Reputation: 11
I checked similar questions posted about slicing DFs in Python but they didn't explain the inconsistency I'm seeing in my exercise.
The code works with the known diamonds data frame. Top lines of the data frame are:
carat cut color clarity depth table price x y z
0 0.23 Ideal E SI2 61.5 55.0 326 3.95 3.98 2.43
1 0.21 Premium E SI1 59.8 61.0 326 3.89 3.84 2.31
2 0.23 Good E VS1 56.9 65.0 327 4.05 4.07 2.31
I have to create a slicing function which takes 4 arguments: DataFrame 'df', a column of that DataFrame 'col', the label of another column 'label' and two values 'val1' and 'val2'. The function will take the frame and output the entries of the column indicated by the 'label' argument for which the rows of the column 'col' are greater than the number 'val1' and less than 'val2'.
The following stand-alone piece of code gives me the correct answer:
diamonds.loc[(diamonds.carat > 1.1) & (diamonds.carat < 1.4),['price']]
and I get the price from the rows where the carat value is between 1.1 and 1.4.
However, when I try to use this syntax in a function, it doesn't work and I get an error.
Function:
def slice2(df,col,output_label,val1,val2):
res = df.loc[(col > val1) & (col < val2), ['output_label']]
return res
Function call:
slice2(diamonds,diamonds.carat,'price',1.1,1.4)
Error:
"None of [['output_label']] are in the [columns]"
Full traceback message:
---------------------------------------------------------------------------
KeyError Traceback (most recent call last)

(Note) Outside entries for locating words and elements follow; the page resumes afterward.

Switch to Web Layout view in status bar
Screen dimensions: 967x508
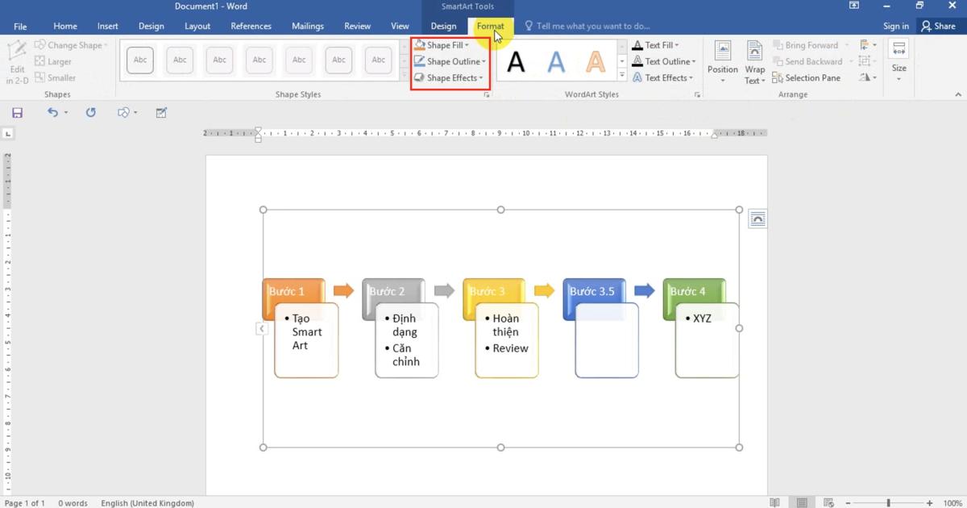click(x=828, y=502)
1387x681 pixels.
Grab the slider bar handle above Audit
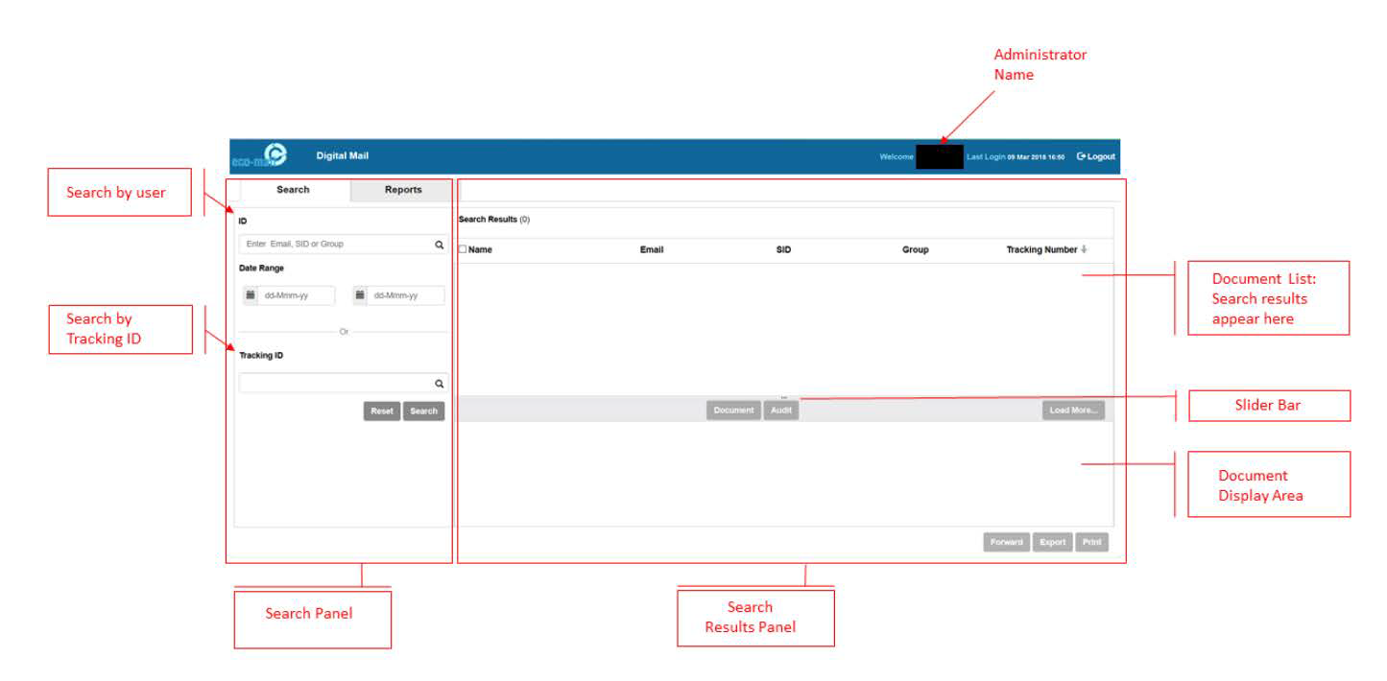click(784, 397)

<ipython-input-64-adc582faf6cc> in <module>()
----> 1 exercise2(test_df,test_df.carat,'price',1.1,1.4)
<ipython-input-63-556b71ba172d> in exercise2(df, col, output_label, val1, val2)
1 def exercise2(df,col,output_label,val1,val2):
----> 2 res = df.loc[(col > val1) & (col < val2), ['output_label']]
3 return res
/Users/jojo/Library/Enthought/Canopy/edm/envs/User/lib/python3.5/site-packages/pandas/core/indexing.py in __getitem__(self, key)
1323 except (KeyError, IndexError):
1324 pass
-> 1325 return self._getitem_tuple(key)
1326 else:
1327 key = com._apply_if_callable(key, self.obj)
/Users/jojo/Library/Enthought/Canopy/edm/envs/User/lib/python3.5/site-packages/pandas/core/indexing.py in _getitem_tuple(self, tup)
839
840 # no multi-index, so validate all of the indexers
--> 841 self._has_valid_tuple(tup)
842
843 # ugly hack for GH #836
/Users/jojo/Library/Enthought/Canopy/edm/envs/User/lib/python3.5/site-packages/pandas/core/indexing.py in _has_valid_tuple(self, key)
187 if i >= self.obj.ndim:
188 raise IndexingError('Too many indexers')
--> 189 if not self._has_valid_type(k, i):
190 raise ValueError("Location based indexing can only have [%s] "
191 "types" % self._valid_types)
/Users/jojo/Library/Enthought/Canopy/edm/envs/User/lib/python3.5/site-packages/pandas/core/indexing.py in _has_valid_type(self, key, axis)
1416
1417 raise KeyError("None of [%s] are in the [%s]" %
-> 1418 (key, self.obj._get_axis_name(axis)))
1419
1420 return True
KeyError: "None of [['output_label']] are in the [columns]"
I'm not very advanced in Python and after looking at this code for a while I haven't been able to figure out what the problem is. Maybe I'm blind to something obvious here and would appreciate any pointed on how to get the function to work or how to redo it so that it gives the same result as the single line code.
Thanks
Upvotes: 0
Views: 1006
Reputation: 602
In your function
def slice2(df,col,output_label,val1,val2):
res = df.loc[(col > val1) & (col < val2), ['output_label']]
return res
you are searching for the column with name 'output_label' instead of using your parameter (you are assigning its value directly instead of using your value!)
This should work:
def slice2(df,col,output_label,val1,val2):
res = df.loc[(col > val1) & (col < val2), [output_label]] # notice that there are not quotes
return res
Upvotes: 4